Bu benzetme, İsrail-Filistin ihtilafını sona erdirmek için ciddi müzakerelere geri dönüşün şimdi ya da yakın zamanda mümkün olduğu anlamına gelmiyor. Durumun diplomasiye uygun hale gelmesi için gerekli koşullar bariz bir şekilde mevcut değil. Hamas kendisini herhangi bir siyasi süreçte kabul edilebilir bir katılımcı olarak diskalifiye etti ve başka hiçbir Filistinli oluşum uzlaşmaya varacak siyasi güce sahip değil (Hamas ironik bir şekilde buna sahip ama bunu kullanmaya istekli değil). Filistin Yönetimi son derece zayıf ve halktan destek almıyor; Yaser Arafat gibi çok daha güçlü Filistin Yönetimi liderleri bile, masada çok daha fazlası varken barış şansını elinin tersiyle itmişti. İsrail liderleri de ciddi bir müzakere için daha fazla istek göstermediler. Hamas saldırılarından önce Başbakan Binyamin Netanyahu’nun hükümeti iyi niyetli bir müzakere şansının altını oyan politikaları benimsemişti; onun liderliğindeki yeni birlik hükümeti barış için değil savaş için var. İkincisi için yeni bir yetkiye sahip yeni bir hükümete ihtiyaç duyulacaktır.

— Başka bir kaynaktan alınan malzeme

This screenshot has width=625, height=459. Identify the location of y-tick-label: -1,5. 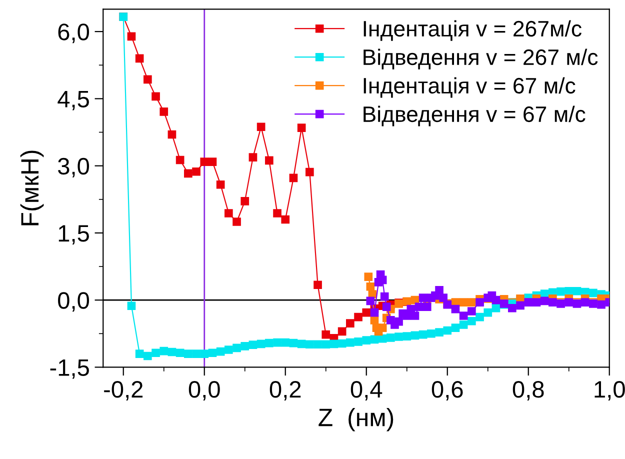
(70, 370).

Yine de yakın vadede bir müzakere girişiminde bulunmak beyhude ya da daha kötü olacaksa, ABD diplomasisi müzakere için bir bağlam oluşturma işine başlamalı. İsrail ve Filistinlileri kapsayan siyasi bir yol elzem olmaya devam ediyor. Bu olmadan İsrail ve Arap komşuları arasında normalleşmenin devam etmesi zor olacaktır zira Suudi Arabistan’ın normalleşmeyi İsrail’in Filistinlilere dönük politikasına bağlama ihtimali eskiye nazaran daha yüksek. Daha da önemlisi, çok geçmeden yanında bir Filistin devleti olmadan İsrail güvenli, müreffeh, demokratik ve Yahudi bir devlet olarak kalamaz. Tek devletli çözümsüzlük olarak adlandırılabilecek statükonun süresiz olarak devam etmesi tüm bu nitelikleri tehdit ediyor.
ABD İsrail’i, önce özel olarak, sonra da gerekirse kamuoyu önünde, politikasını zaman içinde ortaya çıkacak uygun bir Filistinli ortak için gerekli ortamı oluşturmaya yönlendirmeye teşvik etmeli. Buna karşın İsrail politikası son yıllarda barış için bir ortak olmadığını söyleyebilmek için Filistin Yönetiminin altını oymaya niyetli görünüyor. Amaç Hamas’ın sunduğu çözümün bir çıkmaz sokak olduğunu göstermek olmalı, ama aynı zamanda şiddeti reddedip İsrail’i kabul etmek isteyenler için daha iyi bir alternatif olduğunu göstermek de bir o kadar önemli. Bu da Batı Şeria’daki yerleşim faaliyetlerine keskin sınırlar koymak, bir Filistin devletini de içerecek nihai statü ilkelerini dile getirmek ve Filistinlilerin bu amaca ulaşmak için yerine getirebilecekleri katı ama yine de makul koşullar belirlemek anlamına gelecektir.
Bu noktaya gelebilmek için Washington’un sürece aktif bir şekilde dahil olması ve kendi görüşlerini, ABD’yi İsrail politikasından uzaklaştırmak anlamına gelse bile, açıkça ifade etmesi gerekecektir. ABD’li yetkililerin İsrailli muhataplarıyla doğrudan ve dürüstçe konuşmaları gerekecektir. İlginçtir ki Biden yönetimi, İsrail’in Filistin meselesine yaklaşımından ziyade İsrail yargı reformu ve iç politika konularına tepki göstermekte çok daha güçlü oldu. Fakat İsrail ile yalnızca İsrail’in en yakın ortağı olan ABD’nin yapabileceği türden konuşmalar yapmalı. Önerilen yargı reformu İsrail demokrasisi için ne kadar önemli bir tehditse, geçtiğimiz hafta yaşanan hadiseler, çözüme kavuşmamış Filistin meselesinin çok daha büyük bir tehdit olduğunu ortaya koydu.